Collected data entries
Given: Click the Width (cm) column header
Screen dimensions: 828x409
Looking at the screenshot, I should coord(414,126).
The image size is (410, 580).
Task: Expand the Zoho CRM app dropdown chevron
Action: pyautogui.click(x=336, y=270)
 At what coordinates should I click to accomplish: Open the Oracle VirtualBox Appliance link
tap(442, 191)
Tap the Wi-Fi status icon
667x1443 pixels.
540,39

-- DIRECTIONS --
Transcribe the data. Leave every line exactly as it is.

-- EXERCISE RESPONSE --
Given: Click the Width (cm) column header
Screen dimensions: 828x409
Looking at the screenshot, I should coord(414,126).
The image size is (410, 580).
Task: Expand the Zoho CRM app dropdown chevron
Action: pyautogui.click(x=336, y=270)
 At what coordinates should I click to accomplish: Open the Oracle VirtualBox Appliance link
tap(442, 191)
Tap the Wi-Fi status icon
667x1443 pixels.
540,39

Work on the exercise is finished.